David Weir dgweir at earthlink.net
Tue Sep 5 16:18:08 EDT 2006


Here's a photo to go with the story:

http://meteoritestudies.com/KTFOSSIL.JPG

David

bernd.pauli at paulinet.de wrote:
> Sky & Telescope, March 1999, p. 22: Piece of a Killer Asteroid ?
> 
> Like finding a stray bullet at a crime scene, a researcher believes he has uncovered
> a long-sought chunk of the impactor thought to have snuffed out 70 percent of the
> species of life on Earth 65 million years ago. Scientists found the "smoking gun" in
> 1990: a 180-kilometer-wide circular structure centered beneath the town of Puerto
> Chicxulub on the coast of Mexico's Yucatán Peninsula. But no piece of the impactor
> had surfaced.
> Geochemist Frank T. Kyte (University of California, Los Angeles) has been studying
> a core sample from the bottom of the Pacific Ocean containing dark clay marking the
> boundary of the Cretaceous and Tertiary periods (the K-T boundary). As Kyte
> describes in Nature for November 19, 1998, the clay layer included a 4-millimeter-wide
> piece of lighter-colored clay. Upon splitting open the nugget, he discovered a fossil
> meteorite.
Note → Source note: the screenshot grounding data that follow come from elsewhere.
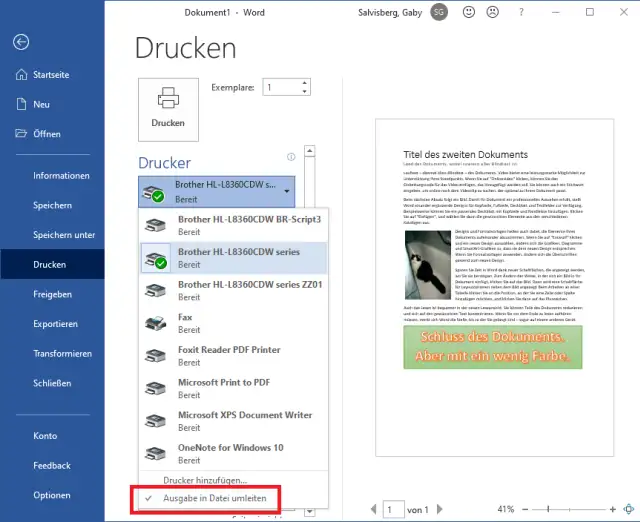Click the back arrow icon
The width and height of the screenshot is (640, 522).
click(x=21, y=42)
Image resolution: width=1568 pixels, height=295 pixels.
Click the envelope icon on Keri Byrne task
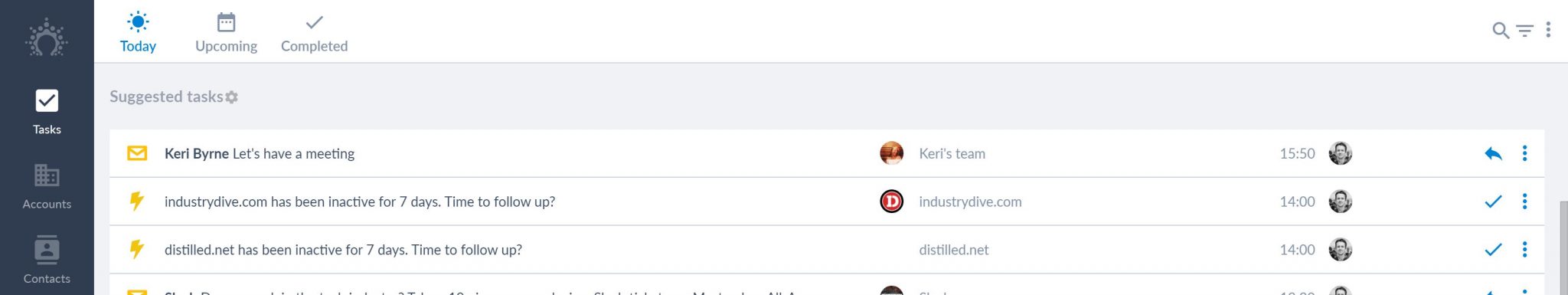tap(137, 153)
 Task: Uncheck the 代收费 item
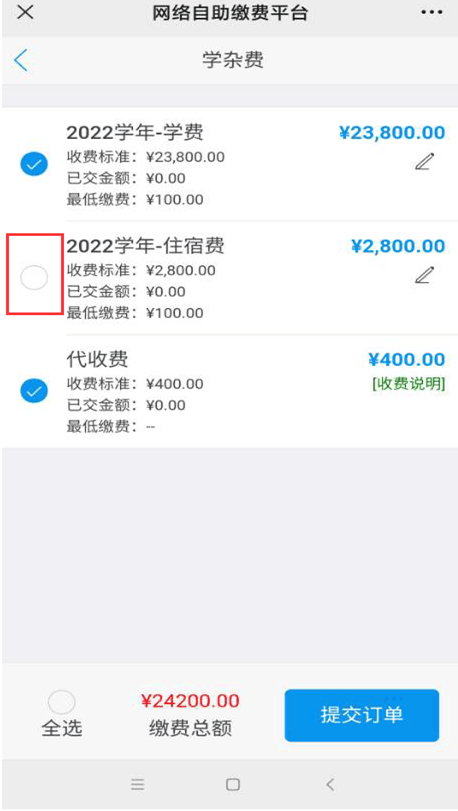[34, 391]
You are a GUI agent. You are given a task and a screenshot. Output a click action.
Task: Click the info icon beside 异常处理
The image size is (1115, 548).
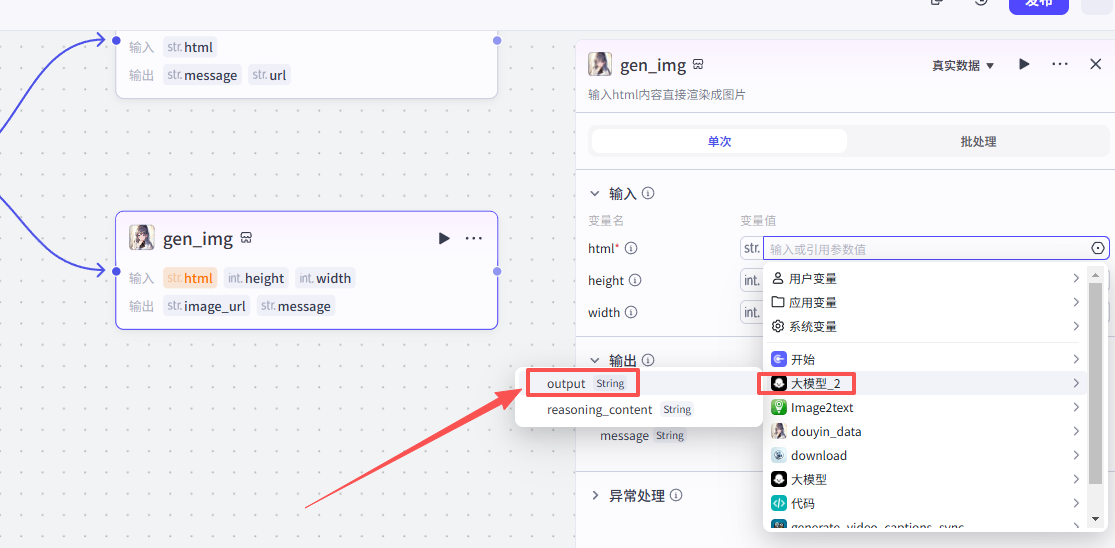pyautogui.click(x=676, y=495)
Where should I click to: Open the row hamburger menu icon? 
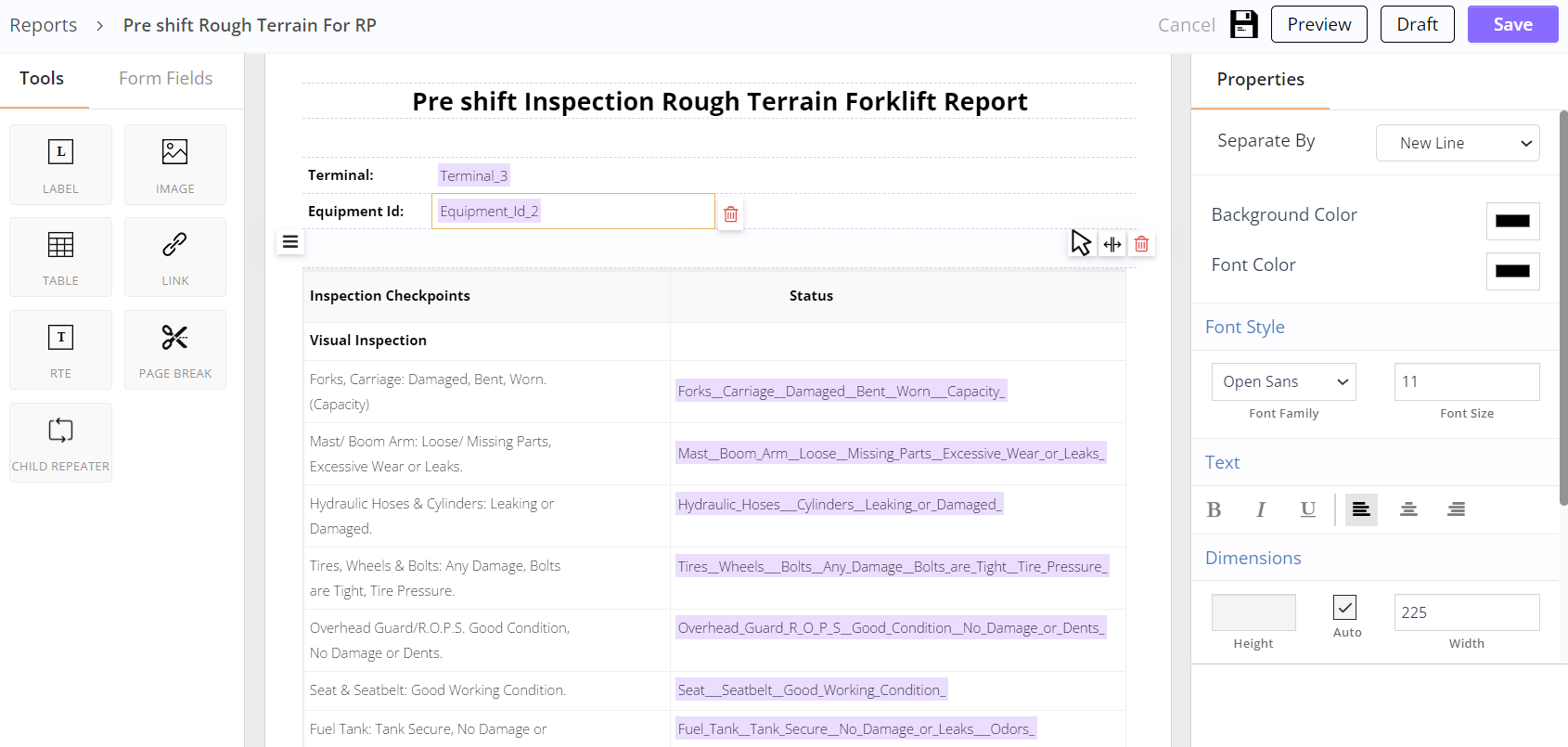click(x=290, y=242)
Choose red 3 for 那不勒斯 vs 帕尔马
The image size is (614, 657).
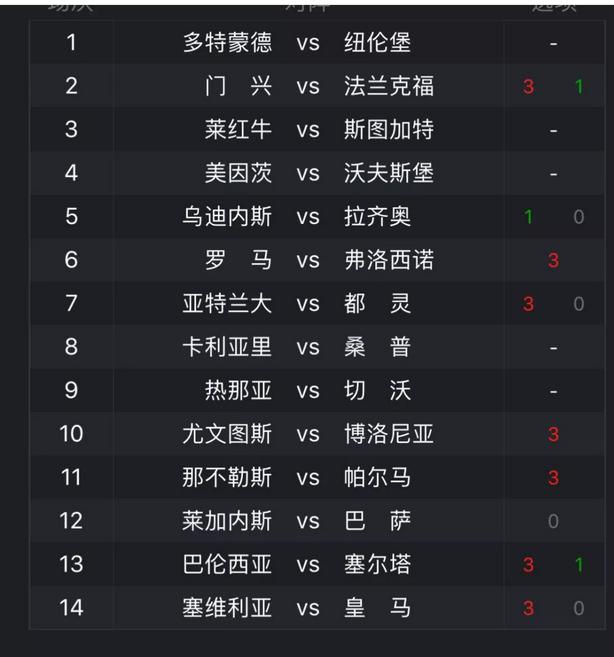(553, 478)
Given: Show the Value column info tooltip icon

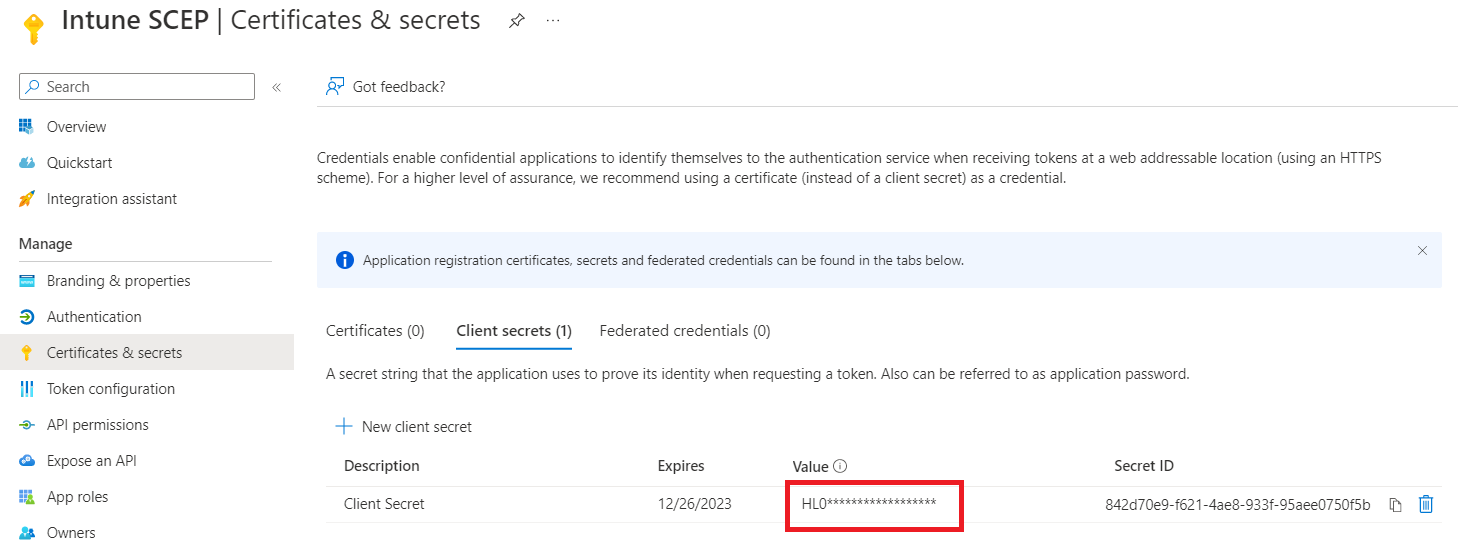Looking at the screenshot, I should 840,466.
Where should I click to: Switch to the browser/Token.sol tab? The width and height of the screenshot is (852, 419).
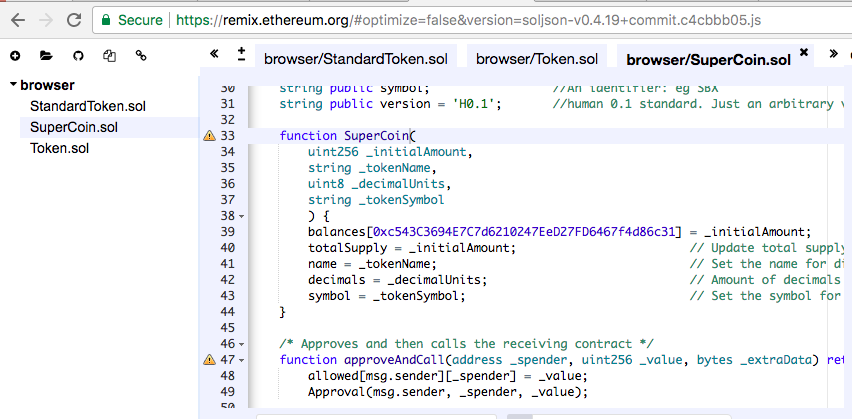536,59
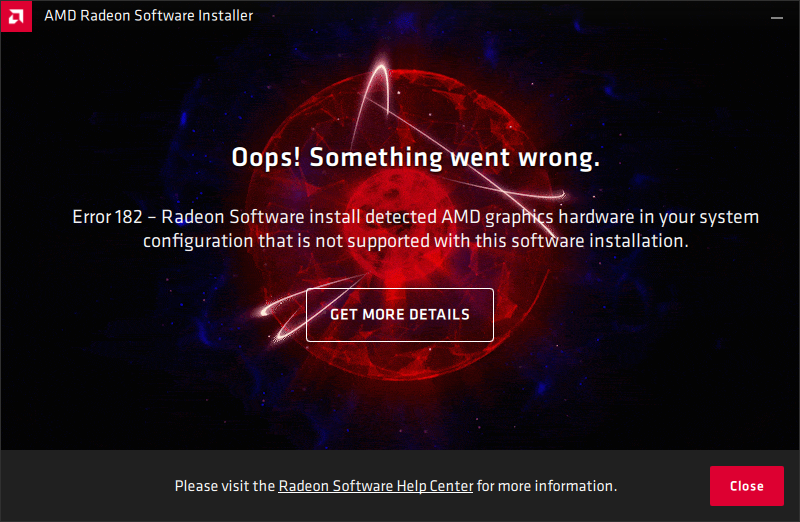Click the 'Please visit the' footer text

point(224,486)
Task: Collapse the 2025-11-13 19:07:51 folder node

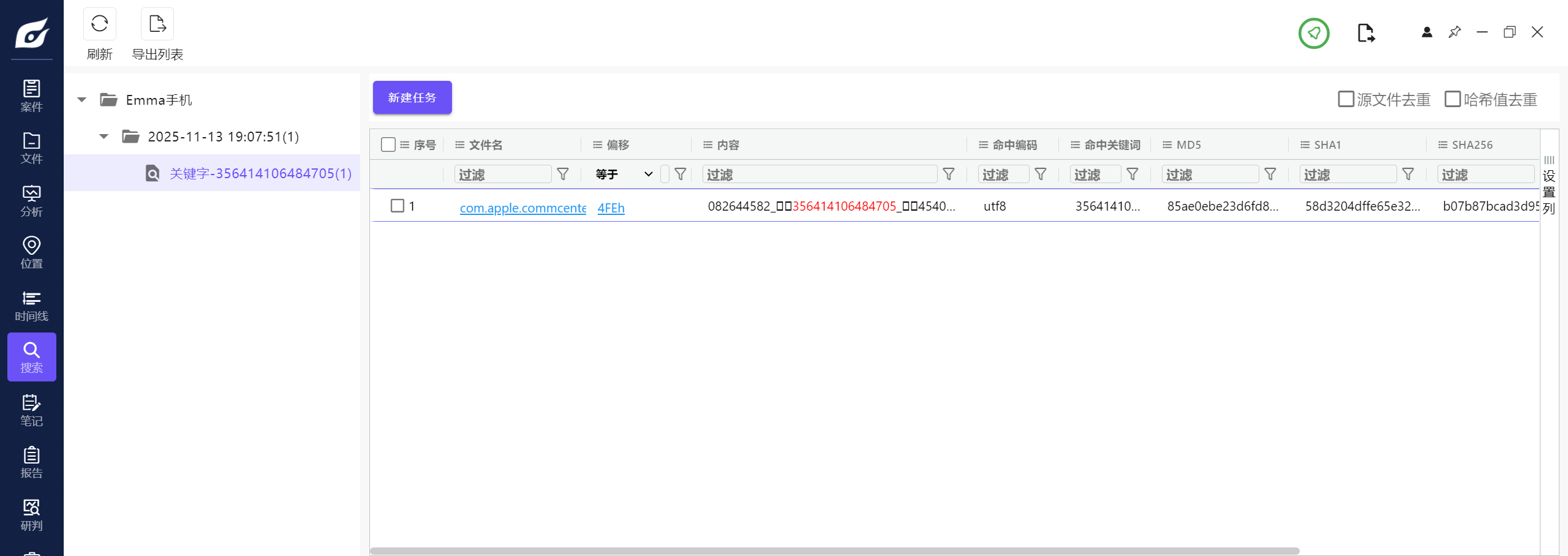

More detailed examination of this sedimentary pearl revealed that it contains
> high concentrations of iron oxides, principally hematite.
> While the mineralogy of the fossil meteorite has undoubtedly changed over time, Kyte
> reports that the amounts of iron, chromium, and iridium are nevertheless close to the
> ranges seen in carbonaceous chondrites, a common meteorite type. Yet the specimen
> has one significant compositional oddity: it has 1,000 times more gold than chondritic
> meteorites commonly have, a curiosity that Kyte finds puzzling.
> Because the ocean-floor sediments at the K-T boundary accumulated over perhaps as
> much as 500,000 years, there is no way to prove that this truly is a piece of the
> K-T impactor. However, a meteoritic impact is most consistent with Kyte's analysis;
> he largely discounts the possibilities that the material is interplanetary dust or
> cometary debris. Moreover, he thinks it quite conceivable that a piece of the asteroid
> that struck the Yucatán Peninsula survived the blast and landed 9,000 kilometers away.